Endoscopy 2016; 48(02): 128-133
DOI: 10.1055/s-0034-1392860
Original article
© Georg Thieme Verlag KG Stuttgart · New York

Utility of clinical suspicion and endoscopic re-examination for detection of esophagogastric perforation after pneumatic dilation for achalasia

Andreas G. Zori
Division of Gastroenterology, University of Florida, Gainesville, Florida, United States
,
Tejas S. Kirtane
Division of Gastroenterology, University of Florida, Gainesville, Florida, United States
,
Anand R. Gupte
Division of Gastroenterology, University of Florida, Gainesville, Florida, United States
,
Shailendra S. Chauhan
Division of Gastroenterology, University of Florida, Gainesville, Florida, United States
,
Peter V. Draganov
Division of Gastroenterology, University of Florida, Gainesville, Florida, United States
,
Chris E. Forsmark
Division of Gastroenterology, University of Florida, Gainesville, Florida, United States
,
Mihir S. Wagh
Division of Gastroenterology, University of Florida, Gainesville, Florida, United States
› Author Affiliations
Further Information

Publication History

submitted 16 December 2014

accepted after revision 08 July 2015

Publication Date:
21 September 2015 (online)

Background and study aims: Esophagrams are often obtained routinely after pneumatic balloon dilation for achalasia, even in asymptomatic patients, as there is a risk of postprocedure esophagogastric perforation, which is a potentially life-threatening complication. The aim of this study was to determine whether the combination of a clinical suspicion of perforation and endoscopic re-examination after pneumatic dilation for achalasia can detect esophagogastric perforation, and thereby preclude the need for routine esophagrams in all patients.
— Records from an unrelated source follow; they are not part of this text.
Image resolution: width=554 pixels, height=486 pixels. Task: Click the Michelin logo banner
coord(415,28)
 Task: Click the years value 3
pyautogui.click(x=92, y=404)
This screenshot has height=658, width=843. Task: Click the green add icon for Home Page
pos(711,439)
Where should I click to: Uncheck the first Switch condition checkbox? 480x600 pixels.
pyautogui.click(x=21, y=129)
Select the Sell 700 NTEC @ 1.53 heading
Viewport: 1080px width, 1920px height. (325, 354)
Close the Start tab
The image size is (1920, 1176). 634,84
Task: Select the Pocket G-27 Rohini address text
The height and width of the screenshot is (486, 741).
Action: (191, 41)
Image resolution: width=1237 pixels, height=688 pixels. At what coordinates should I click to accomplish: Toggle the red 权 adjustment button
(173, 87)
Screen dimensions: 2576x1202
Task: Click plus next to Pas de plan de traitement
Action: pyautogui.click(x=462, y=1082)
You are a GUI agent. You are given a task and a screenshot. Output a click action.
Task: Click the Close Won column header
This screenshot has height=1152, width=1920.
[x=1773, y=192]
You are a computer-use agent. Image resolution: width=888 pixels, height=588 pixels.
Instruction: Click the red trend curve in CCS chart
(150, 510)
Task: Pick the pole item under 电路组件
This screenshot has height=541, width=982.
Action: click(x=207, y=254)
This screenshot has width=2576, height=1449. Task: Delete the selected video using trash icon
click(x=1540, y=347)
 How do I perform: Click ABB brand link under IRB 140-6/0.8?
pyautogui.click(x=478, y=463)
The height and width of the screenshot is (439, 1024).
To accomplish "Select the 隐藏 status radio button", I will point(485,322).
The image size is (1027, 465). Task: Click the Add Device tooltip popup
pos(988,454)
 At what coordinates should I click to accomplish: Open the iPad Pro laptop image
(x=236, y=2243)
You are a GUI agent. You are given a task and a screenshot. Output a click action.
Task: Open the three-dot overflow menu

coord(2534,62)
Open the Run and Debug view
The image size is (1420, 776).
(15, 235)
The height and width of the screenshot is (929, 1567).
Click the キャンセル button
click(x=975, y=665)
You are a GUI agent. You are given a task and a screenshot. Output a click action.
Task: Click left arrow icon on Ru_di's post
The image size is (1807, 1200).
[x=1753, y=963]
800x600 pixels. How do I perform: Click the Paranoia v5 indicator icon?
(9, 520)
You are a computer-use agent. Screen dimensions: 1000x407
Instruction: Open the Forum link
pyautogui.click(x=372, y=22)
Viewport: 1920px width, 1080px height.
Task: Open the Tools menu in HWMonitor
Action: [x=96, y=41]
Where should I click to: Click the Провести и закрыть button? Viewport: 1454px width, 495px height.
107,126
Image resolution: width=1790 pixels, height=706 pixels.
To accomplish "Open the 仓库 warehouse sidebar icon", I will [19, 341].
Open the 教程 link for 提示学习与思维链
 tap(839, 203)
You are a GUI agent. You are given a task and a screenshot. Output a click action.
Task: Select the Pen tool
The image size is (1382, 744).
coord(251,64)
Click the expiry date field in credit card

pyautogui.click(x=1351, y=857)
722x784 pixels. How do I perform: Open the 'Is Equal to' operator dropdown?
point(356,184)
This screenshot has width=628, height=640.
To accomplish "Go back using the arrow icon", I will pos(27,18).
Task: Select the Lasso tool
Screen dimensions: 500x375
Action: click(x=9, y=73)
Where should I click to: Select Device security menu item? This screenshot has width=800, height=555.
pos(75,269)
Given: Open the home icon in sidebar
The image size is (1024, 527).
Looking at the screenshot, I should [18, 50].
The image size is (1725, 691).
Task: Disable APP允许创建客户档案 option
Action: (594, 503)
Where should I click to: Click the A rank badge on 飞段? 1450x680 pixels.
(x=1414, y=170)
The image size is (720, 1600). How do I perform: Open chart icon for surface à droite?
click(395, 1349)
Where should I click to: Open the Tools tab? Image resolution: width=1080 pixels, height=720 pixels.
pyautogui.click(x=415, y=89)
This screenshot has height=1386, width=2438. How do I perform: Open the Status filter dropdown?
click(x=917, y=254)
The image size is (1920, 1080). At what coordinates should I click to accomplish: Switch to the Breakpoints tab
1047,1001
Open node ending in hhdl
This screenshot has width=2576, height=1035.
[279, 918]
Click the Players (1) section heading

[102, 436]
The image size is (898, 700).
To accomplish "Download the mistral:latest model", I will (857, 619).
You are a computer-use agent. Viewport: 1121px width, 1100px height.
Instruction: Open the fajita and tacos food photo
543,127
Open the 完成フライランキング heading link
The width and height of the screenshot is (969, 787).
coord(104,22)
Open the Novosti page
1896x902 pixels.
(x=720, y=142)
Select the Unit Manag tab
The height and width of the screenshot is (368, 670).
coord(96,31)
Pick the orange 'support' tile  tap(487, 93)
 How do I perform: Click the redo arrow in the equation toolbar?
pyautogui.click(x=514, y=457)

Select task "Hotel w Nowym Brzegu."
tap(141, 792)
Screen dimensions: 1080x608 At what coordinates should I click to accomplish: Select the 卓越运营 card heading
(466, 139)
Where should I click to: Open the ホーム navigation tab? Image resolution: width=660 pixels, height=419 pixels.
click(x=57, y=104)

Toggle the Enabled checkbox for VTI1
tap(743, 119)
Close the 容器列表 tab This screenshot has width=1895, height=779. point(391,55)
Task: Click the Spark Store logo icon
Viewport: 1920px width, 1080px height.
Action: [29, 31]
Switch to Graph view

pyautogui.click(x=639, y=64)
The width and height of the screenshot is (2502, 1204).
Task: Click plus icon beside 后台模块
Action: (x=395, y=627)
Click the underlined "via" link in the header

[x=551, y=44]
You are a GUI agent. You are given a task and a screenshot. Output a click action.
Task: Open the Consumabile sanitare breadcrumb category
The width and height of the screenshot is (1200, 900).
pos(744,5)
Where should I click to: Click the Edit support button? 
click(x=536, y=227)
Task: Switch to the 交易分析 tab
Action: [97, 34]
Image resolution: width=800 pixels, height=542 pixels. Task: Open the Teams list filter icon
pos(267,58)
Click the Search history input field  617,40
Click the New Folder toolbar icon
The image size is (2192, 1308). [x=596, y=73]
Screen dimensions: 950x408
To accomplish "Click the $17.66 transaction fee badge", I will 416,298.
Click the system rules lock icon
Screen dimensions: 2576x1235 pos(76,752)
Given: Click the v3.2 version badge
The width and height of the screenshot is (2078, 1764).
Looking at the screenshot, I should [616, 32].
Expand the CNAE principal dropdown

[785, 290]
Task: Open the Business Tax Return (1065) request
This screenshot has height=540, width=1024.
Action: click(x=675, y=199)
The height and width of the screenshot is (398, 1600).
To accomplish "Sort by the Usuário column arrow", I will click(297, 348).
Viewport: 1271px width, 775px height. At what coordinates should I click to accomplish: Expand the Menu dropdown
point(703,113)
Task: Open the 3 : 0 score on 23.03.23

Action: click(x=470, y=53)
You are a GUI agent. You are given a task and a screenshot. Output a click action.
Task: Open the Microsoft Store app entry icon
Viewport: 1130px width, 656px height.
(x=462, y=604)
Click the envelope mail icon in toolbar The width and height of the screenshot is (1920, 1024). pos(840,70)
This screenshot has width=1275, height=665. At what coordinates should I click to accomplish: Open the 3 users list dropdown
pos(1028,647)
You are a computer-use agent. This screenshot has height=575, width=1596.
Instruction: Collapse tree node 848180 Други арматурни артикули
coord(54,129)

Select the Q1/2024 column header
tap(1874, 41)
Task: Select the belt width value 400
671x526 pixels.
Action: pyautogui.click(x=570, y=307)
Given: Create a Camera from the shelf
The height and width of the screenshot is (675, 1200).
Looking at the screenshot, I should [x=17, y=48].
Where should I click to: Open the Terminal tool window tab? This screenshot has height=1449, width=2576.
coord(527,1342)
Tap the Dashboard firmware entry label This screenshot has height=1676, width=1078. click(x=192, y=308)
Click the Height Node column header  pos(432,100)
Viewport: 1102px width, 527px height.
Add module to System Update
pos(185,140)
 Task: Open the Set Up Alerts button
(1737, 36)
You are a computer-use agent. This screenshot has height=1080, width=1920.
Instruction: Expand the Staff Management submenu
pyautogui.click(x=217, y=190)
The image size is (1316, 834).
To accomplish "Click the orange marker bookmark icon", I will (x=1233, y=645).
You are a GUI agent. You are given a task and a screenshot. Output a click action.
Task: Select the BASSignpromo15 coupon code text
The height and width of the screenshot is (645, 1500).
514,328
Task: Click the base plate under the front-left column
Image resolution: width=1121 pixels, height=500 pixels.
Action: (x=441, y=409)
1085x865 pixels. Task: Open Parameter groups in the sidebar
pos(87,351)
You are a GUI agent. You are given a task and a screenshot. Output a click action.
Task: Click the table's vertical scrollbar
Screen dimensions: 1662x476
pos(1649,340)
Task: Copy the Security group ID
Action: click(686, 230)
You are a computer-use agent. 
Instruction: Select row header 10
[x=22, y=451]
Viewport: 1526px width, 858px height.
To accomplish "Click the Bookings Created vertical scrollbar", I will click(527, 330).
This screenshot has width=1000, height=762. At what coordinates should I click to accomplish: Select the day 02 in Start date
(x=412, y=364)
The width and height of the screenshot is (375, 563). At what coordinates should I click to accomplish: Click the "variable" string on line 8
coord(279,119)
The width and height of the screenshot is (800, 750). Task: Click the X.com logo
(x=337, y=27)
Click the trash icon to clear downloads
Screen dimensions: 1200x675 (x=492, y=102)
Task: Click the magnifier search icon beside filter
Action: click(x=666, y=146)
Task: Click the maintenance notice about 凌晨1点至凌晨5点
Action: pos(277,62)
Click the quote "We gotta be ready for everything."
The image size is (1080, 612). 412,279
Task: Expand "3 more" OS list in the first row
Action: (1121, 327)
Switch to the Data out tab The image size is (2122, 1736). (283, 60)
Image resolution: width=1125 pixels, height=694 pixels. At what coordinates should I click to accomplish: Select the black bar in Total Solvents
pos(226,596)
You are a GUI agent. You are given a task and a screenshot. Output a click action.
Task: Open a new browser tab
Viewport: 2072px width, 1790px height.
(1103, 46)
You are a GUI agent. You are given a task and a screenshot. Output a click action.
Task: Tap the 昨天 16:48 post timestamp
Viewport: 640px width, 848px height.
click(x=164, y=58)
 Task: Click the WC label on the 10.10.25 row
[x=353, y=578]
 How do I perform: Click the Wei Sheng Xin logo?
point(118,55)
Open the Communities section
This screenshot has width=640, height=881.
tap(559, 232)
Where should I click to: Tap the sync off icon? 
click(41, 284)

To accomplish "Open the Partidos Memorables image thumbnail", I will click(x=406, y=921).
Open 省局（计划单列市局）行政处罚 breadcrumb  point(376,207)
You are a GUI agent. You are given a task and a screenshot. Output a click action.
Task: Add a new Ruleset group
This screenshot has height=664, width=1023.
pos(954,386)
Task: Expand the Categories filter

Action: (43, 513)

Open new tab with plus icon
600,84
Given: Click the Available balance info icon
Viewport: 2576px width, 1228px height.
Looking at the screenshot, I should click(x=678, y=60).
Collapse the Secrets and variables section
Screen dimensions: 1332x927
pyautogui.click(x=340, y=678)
Patients and methods: All patients who underwent pneumatic dilation between January 2002 and June 2012 at our single tertiary referral center were identified retrospectively. Procedures were categorized into two groups: Group 1 underwent routine esophagograms after pneumatic dilation, and Group 2 underwent esophagograms only if there was a clinical suspicion of perforation. The detection rate of esophageal perforation after pneumatic dilation was compared between the two groups.

Results: A total of 119 achalasia dilation procedures were performed in 70 patients. Group 1 included 49/119 procedures (41.2 %), all of which were followed by routine esophagograms. Group 2 included 70/119 procedures (58.8 %), 12 of which were followed by esophagograms based on a clinical suspicion of perforation. No esophageal perforations were found in Group 1, whereas three were found in Group 2. No perforations occurred in the 58 procedures that were not followed by esophagograms. The overall rate of perforation was 3/119 (2.5 %).

Conclusions: Esophagrams obtained routinely after pneumatic dilation for achalasia did not reveal unsuspected esophagogastric perforations. No esophageal perforations were missed after procedures that were not followed by esophagograms. Obtaining an esophagram only in cases of clinical suspicion of perforation and endoscopic evaluation may be an alternative to routine esophagograms in patients undergoing pneumatic dilation for achalasia.